> Task prompt: What you output should match the data below exactly.

::: Data for this task :::

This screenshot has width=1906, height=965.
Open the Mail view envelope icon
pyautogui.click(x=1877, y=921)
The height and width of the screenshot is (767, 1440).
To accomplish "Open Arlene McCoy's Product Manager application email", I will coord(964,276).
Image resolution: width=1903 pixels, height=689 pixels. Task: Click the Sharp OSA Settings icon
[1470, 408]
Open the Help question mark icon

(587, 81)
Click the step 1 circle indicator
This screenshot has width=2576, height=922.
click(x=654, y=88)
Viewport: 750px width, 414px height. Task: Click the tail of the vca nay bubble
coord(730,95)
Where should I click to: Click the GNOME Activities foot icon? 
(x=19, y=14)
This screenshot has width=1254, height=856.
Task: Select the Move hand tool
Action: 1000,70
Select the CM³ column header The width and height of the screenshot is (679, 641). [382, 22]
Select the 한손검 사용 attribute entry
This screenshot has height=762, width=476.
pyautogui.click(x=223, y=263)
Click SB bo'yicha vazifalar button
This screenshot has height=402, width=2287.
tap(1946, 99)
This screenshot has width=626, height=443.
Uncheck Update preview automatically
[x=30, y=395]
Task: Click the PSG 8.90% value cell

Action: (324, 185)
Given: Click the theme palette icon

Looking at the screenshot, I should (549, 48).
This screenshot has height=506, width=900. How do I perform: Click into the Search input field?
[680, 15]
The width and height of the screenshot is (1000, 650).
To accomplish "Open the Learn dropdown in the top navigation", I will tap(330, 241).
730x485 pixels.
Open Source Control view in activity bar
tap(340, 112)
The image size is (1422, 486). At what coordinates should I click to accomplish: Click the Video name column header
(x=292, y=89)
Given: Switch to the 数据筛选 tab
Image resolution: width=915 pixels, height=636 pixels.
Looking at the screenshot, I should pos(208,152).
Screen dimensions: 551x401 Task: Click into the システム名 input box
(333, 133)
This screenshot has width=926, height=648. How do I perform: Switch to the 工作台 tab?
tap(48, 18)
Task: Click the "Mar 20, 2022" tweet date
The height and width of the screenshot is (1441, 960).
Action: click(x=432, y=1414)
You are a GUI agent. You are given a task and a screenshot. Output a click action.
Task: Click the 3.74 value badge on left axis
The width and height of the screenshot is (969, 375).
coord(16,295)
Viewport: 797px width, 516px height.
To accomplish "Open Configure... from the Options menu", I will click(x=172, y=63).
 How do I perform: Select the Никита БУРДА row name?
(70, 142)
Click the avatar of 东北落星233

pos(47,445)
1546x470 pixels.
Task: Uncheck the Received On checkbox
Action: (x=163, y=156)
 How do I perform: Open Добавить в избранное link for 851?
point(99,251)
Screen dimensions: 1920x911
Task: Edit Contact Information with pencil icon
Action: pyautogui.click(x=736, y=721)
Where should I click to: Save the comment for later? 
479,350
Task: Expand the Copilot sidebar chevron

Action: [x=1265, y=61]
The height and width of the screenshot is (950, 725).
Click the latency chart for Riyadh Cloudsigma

:::

> Task solution:
This screenshot has width=1906, height=965.
Open the Mail view envelope icon
pyautogui.click(x=1877, y=921)
The height and width of the screenshot is (767, 1440).
To accomplish "Open Arlene McCoy's Product Manager application email", I will coord(964,276).
Image resolution: width=1903 pixels, height=689 pixels. Task: Click the Sharp OSA Settings icon
[1470, 408]
Open the Help question mark icon

(587, 81)
Click the step 1 circle indicator
This screenshot has width=2576, height=922.
click(x=654, y=88)
Viewport: 750px width, 414px height. Task: Click the tail of the vca nay bubble
coord(730,95)
Where should I click to: Click the GNOME Activities foot icon? 
(x=19, y=14)
This screenshot has width=1254, height=856.
Task: Select the Move hand tool
Action: 1000,70
Select the CM³ column header The width and height of the screenshot is (679, 641). [382, 22]
Select the 한손검 사용 attribute entry
This screenshot has height=762, width=476.
pyautogui.click(x=223, y=263)
Click SB bo'yicha vazifalar button
This screenshot has height=402, width=2287.
tap(1946, 99)
This screenshot has width=626, height=443.
Uncheck Update preview automatically
[x=30, y=395]
Task: Click the PSG 8.90% value cell

Action: (324, 185)
Given: Click the theme palette icon

Looking at the screenshot, I should (549, 48).
This screenshot has height=506, width=900. How do I perform: Click into the Search input field?
[680, 15]
The width and height of the screenshot is (1000, 650).
To accomplish "Open the Learn dropdown in the top navigation", I will tap(330, 241).
730x485 pixels.
Open Source Control view in activity bar
tap(340, 112)
The image size is (1422, 486). At what coordinates should I click to accomplish: Click the Video name column header
(x=292, y=89)
Given: Switch to the 数据筛选 tab
Image resolution: width=915 pixels, height=636 pixels.
Looking at the screenshot, I should pos(208,152).
Screen dimensions: 551x401 Task: Click into the システム名 input box
(333, 133)
This screenshot has width=926, height=648. How do I perform: Switch to the 工作台 tab?
tap(48, 18)
Task: Click the "Mar 20, 2022" tweet date
The height and width of the screenshot is (1441, 960).
Action: click(x=432, y=1414)
You are a GUI agent. You are given a task and a screenshot. Output a click action.
Task: Click the 3.74 value badge on left axis
The width and height of the screenshot is (969, 375).
coord(16,295)
Viewport: 797px width, 516px height.
To accomplish "Open Configure... from the Options menu", I will click(x=172, y=63).
 How do I perform: Select the Никита БУРДА row name?
(70, 142)
Click the avatar of 东北落星233

pos(47,445)
1546x470 pixels.
Task: Uncheck the Received On checkbox
Action: (x=163, y=156)
 How do I perform: Open Добавить в избранное link for 851?
point(99,251)
Screen dimensions: 1920x911
Task: Edit Contact Information with pencil icon
Action: pyautogui.click(x=736, y=721)
Where should I click to: Save the comment for later? 
479,350
Task: Expand the Copilot sidebar chevron

Action: [x=1265, y=61]
The height and width of the screenshot is (950, 725).
Click the latency chart for Riyadh Cloudsigma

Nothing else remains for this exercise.